I rated Lowe well enough to be an AB. Remember we were picking the likes of George Bridge above such players so theres no disputing a lot of bad decisions have been made by those last two coaches. Does a team like the ABs need a finicky winger who you have to adapt and change a lot of your style with to get benefit from? No, not really. But he still would have been a basic improvement on players like even Savea at the tail of his career, Bridge, and could even have converted into the answer of replacing Beauden at the back. Instead we persisted with NMS, Naholo, Havili, Reece, all players we would have cared even less about losing and all because Rieko had Lowe's number 11 jersey nailed down.


He was of course only 23 when he decided to leave, it was back in the beggining of the period they had started retaining players (from 2018 onwards I think, they came out saying theyre going to be more aggressive at some point). So he might, all of them, only just missed out.

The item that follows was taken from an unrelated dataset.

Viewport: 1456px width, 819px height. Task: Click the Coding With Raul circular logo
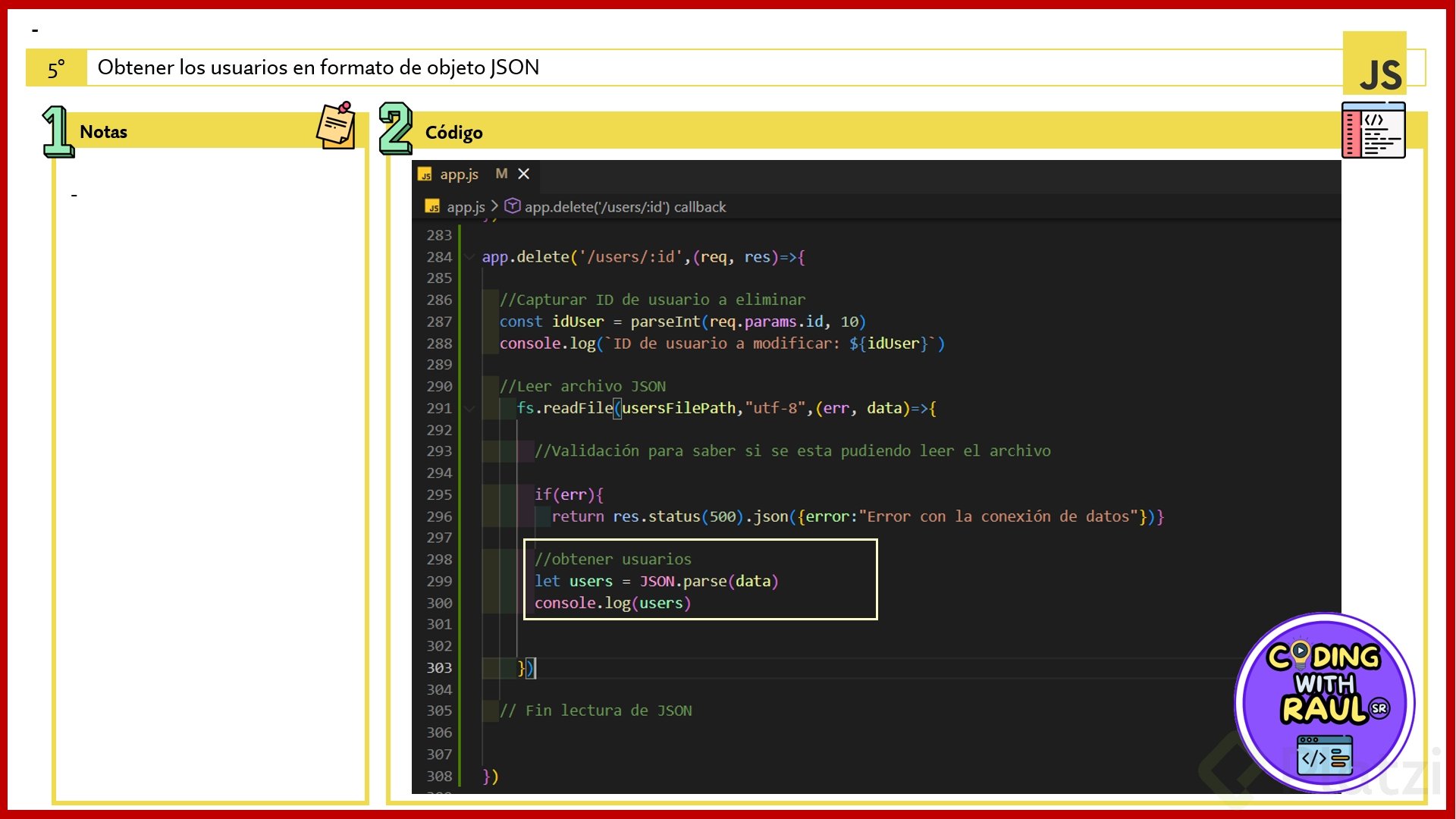click(x=1325, y=702)
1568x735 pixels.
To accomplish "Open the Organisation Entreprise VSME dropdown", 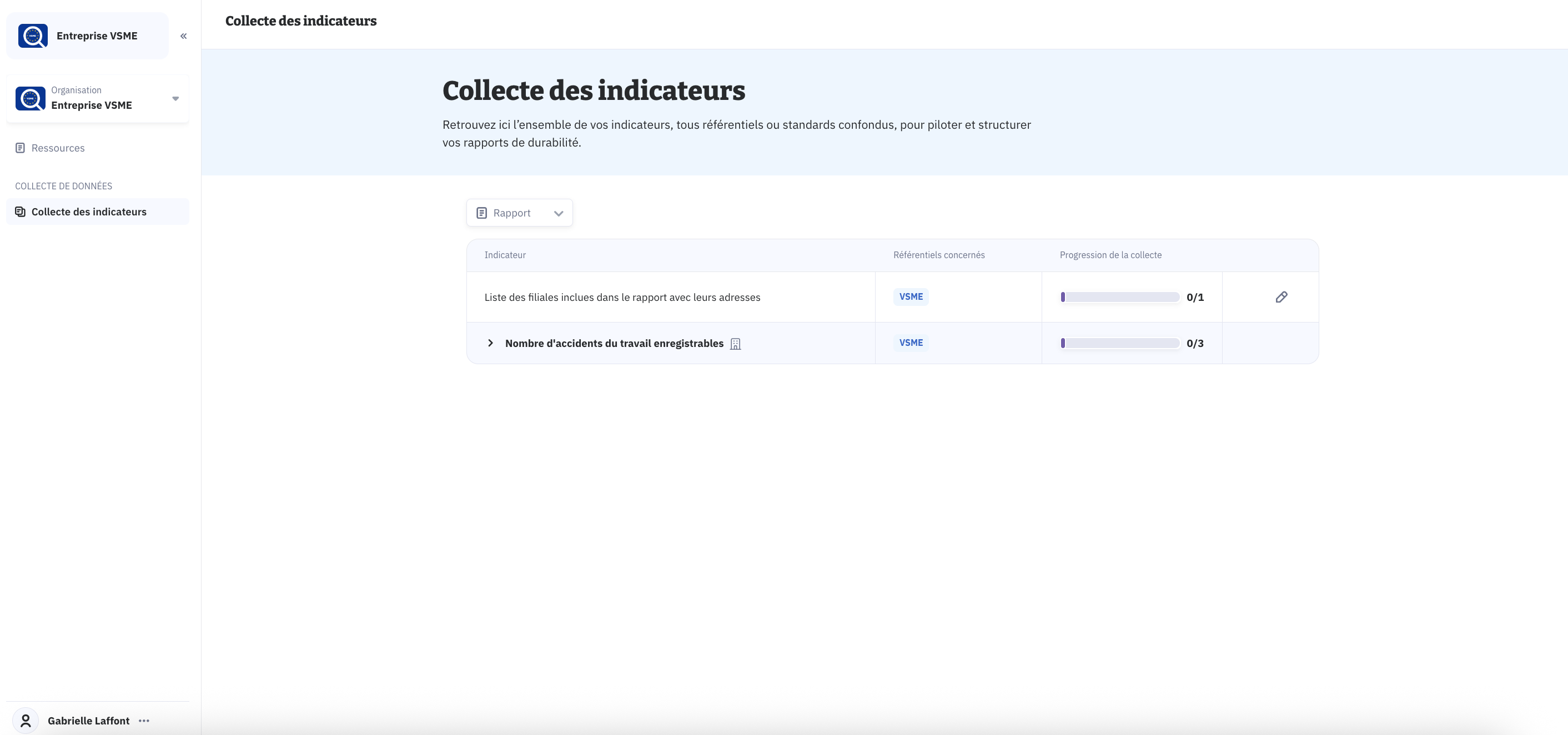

The main point that Ed made is that situations like Lowe's, Aki's, JGP's, aren't going to happen in future. That's a bit of a "NZ" only problem, because those players need to reach such a high standard to be chosen by the All Blacks, were as a country like Ireland wants them a lot earlier like that. This is basically the 'ready in 3 years' concept Ireland relied on, versus the '5 years and they've left' concept' were that player is now ready to be chosen by the All Blacks (given a contract to play Super, ala SBW, and hopefully Manu).


The 'mercenary' thing that will take longer to expire, and which I was referring to, is the grandparents rule. The new kids coming through now aren't going to have as many gp born overseas, so the amount of players that can leave with a prospect of International rugby offer are going to drop dramatically at some point. All these kiwi fellas playing for a PI, is going to stop sadly.


The new era problem that will replace those old concerns is now French and Japanese clubs (doing the same as NRL teams have done for decades by) picking kids out of school. The problem here is not so much a national identity one, than it is a farm system where 9 in 10 players are left with nothing. A stunted education and no support in a foreign country (well they'll get kicked out of those countries were they don't in Australia).


It's the same sort of situation were NZ would be the big guy, but there weren't many downsides with it. The only one I can think was brought up but a poster on this site, I can't recall who it was, but he seemed to know a lot of kids coming from the Islands weren't really given the capability to fly back home during school xms holidays etc. That is probably something that should be fixed by the union. Otherwise getting someone like Fakatava over here for his last year of school definitely results in NZ being able to pick the cherries off the top but it also allows that player to develop and be able to represent Tonga and under age and possibly even later in his career. Where as a kid being taken from NZ is arguably going to be worse off in every respect other than perhaps money. Not going to develop as a person, not going to develop as a player as much, so I have a lotof sympathy for NZs case that I don't include them in that group but I certainly see where you're coming from and it encourages other countries to think they can do the same while not realising they're making a much worse experience/situation.